Exercise directions => Please set down, unchanged, each line from the one with "Image resolution: width=613" to the final line of the data below, both included. Drop the pictures.

Dataset content Block Start

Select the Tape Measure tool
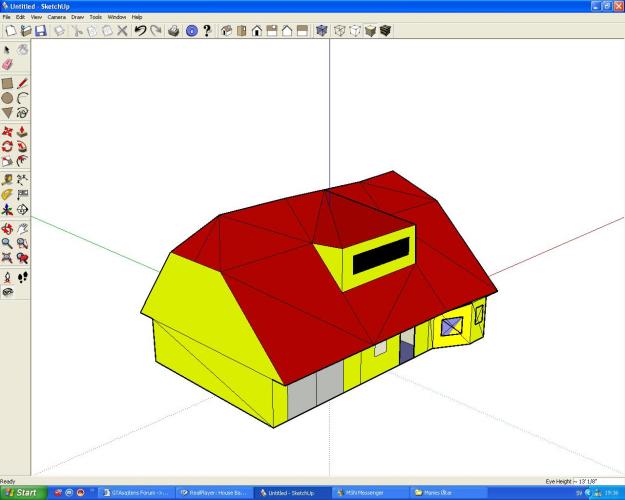This screenshot has width=625, height=500. point(8,179)
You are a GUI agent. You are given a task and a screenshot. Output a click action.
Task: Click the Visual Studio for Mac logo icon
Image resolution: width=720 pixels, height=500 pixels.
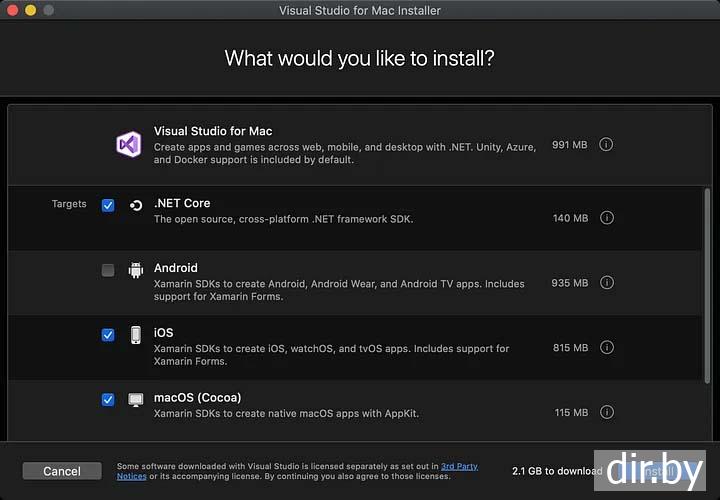[x=128, y=144]
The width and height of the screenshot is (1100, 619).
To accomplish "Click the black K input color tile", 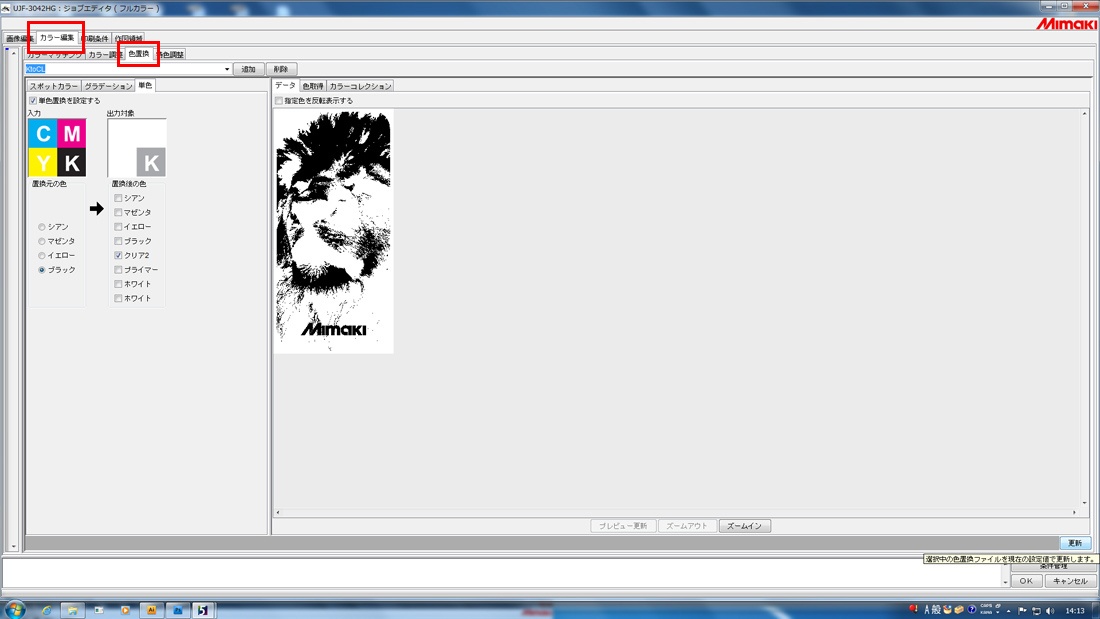I will pos(72,163).
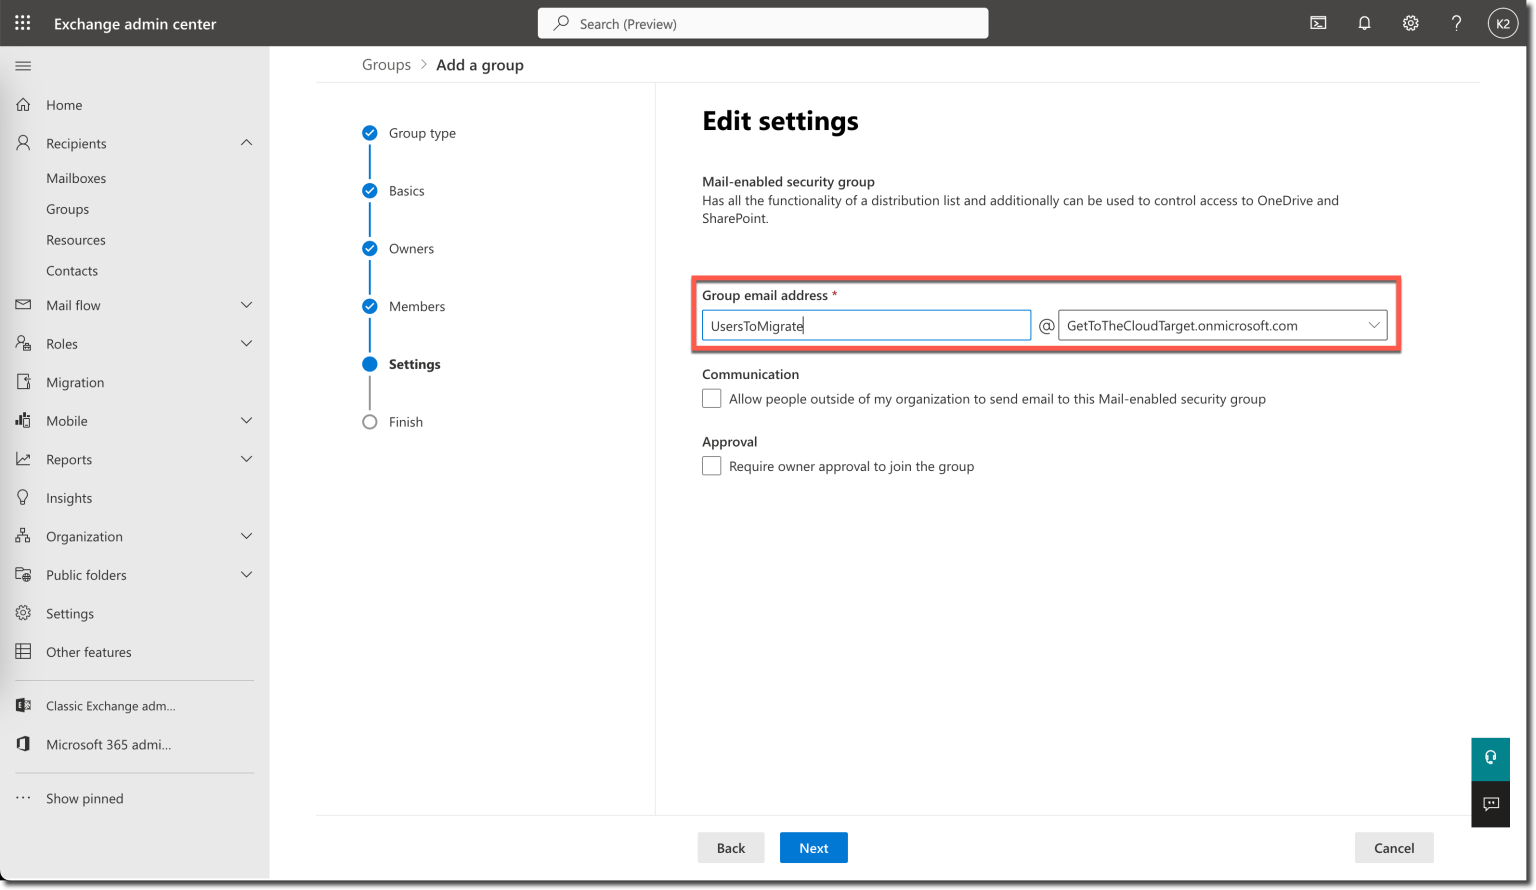Navigate to Mailboxes under Recipients

[x=75, y=177]
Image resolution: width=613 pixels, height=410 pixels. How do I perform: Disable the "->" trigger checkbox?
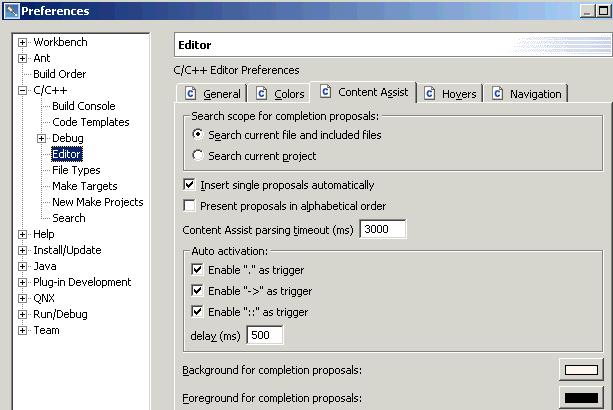[x=197, y=290]
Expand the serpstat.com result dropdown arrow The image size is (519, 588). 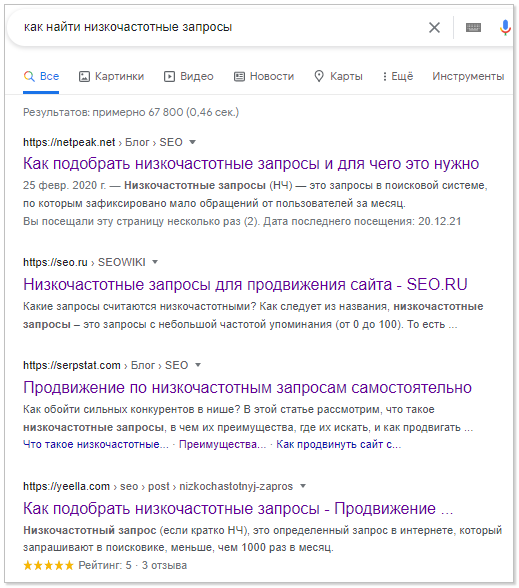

Dataset content Block End

Output of the exercise =>
Image resolution: width=613 pixels, height=410 pixels. How do I perform: Disable the "->" trigger checkbox?
[x=197, y=290]
Expand the serpstat.com result dropdown arrow The image size is (519, 588). 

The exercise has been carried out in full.